Go to the line with "Consignments (62, 1989)" in the material below and copy from there through the line with "[武汉市统计局]2022年武汉市经济运行情况 (82, 2214)", exactly. Pictures are not copied.
═══ Provided records ═══
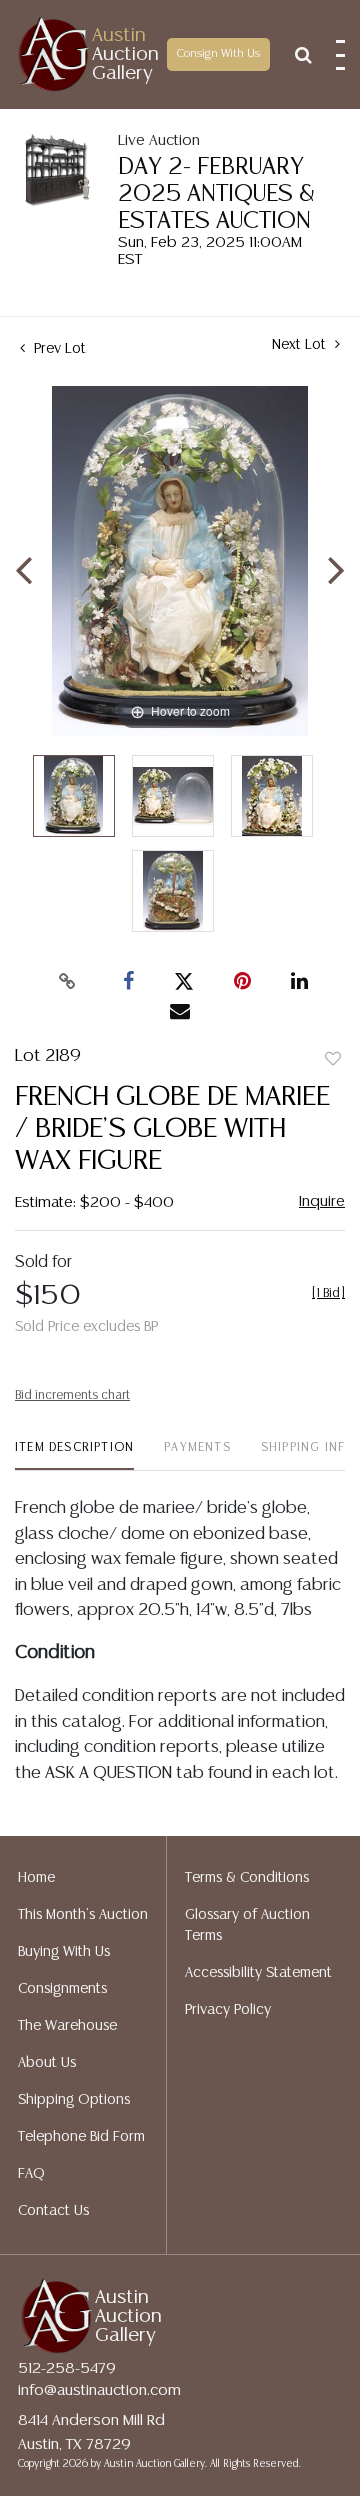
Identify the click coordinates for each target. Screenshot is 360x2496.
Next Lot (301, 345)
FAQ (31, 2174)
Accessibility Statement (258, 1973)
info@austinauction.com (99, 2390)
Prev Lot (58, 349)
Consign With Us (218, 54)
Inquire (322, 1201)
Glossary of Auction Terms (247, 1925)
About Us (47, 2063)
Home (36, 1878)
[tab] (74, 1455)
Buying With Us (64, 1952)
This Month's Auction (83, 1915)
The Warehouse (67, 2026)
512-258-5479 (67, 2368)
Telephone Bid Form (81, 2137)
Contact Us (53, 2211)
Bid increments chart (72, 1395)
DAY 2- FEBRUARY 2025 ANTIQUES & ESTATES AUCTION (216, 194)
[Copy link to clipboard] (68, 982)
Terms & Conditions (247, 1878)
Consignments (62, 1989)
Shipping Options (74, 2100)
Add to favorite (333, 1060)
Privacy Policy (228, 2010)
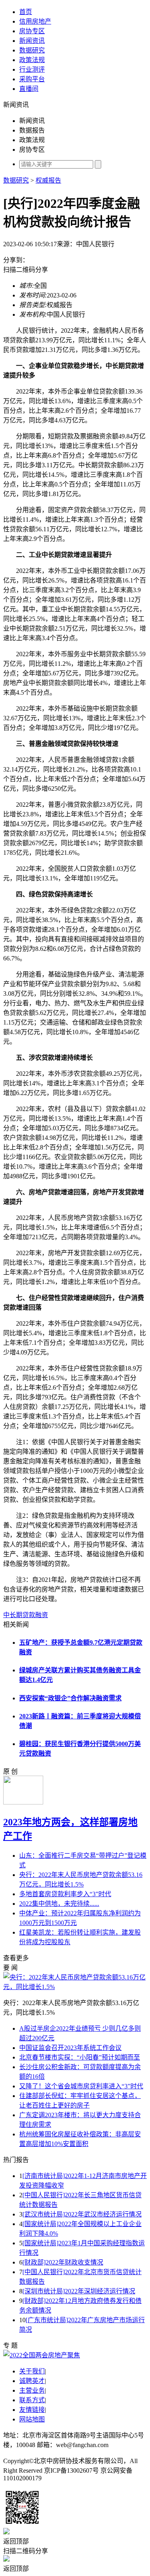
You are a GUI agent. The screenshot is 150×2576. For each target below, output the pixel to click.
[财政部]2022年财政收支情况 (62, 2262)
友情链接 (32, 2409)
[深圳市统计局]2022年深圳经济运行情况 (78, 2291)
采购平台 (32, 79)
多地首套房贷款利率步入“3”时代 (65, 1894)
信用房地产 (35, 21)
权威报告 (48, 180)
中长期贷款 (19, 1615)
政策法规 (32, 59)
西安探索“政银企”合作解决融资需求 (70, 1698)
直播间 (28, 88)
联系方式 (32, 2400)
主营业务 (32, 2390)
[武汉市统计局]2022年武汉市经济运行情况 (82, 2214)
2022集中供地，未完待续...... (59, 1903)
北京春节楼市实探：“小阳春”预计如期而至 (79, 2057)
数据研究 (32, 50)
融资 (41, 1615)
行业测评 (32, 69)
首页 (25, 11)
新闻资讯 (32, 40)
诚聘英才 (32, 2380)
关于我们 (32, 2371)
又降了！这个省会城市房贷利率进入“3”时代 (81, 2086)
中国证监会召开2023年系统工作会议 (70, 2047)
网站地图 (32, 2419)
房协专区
═══
> Answer to the exercise
Consignments (62, 1989)
Shipping Options (74, 2100)
Add to favorite (333, 1060)
Privacy Policy (228, 2010)
You are a GUI agent. The screenshot is 150×2576. For each target below, output the pixel to click.
[财政部]2022年财政收支情况 (62, 2262)
友情链接 (32, 2409)
[深圳市统计局]2022年深圳经济运行情况 (78, 2291)
采购平台 (32, 79)
多地首套房贷款利率步入“3”时代 (65, 1894)
信用房地产 (35, 21)
权威报告 (48, 180)
中长期贷款 (19, 1615)
政策法规 (32, 59)
西安探索“政银企”合作解决融资需求 (70, 1698)
直播间 (28, 88)
联系方式 (32, 2400)
主营业务 (32, 2390)
[武汉市统计局]2022年武汉市经济运行情况 (82, 2214)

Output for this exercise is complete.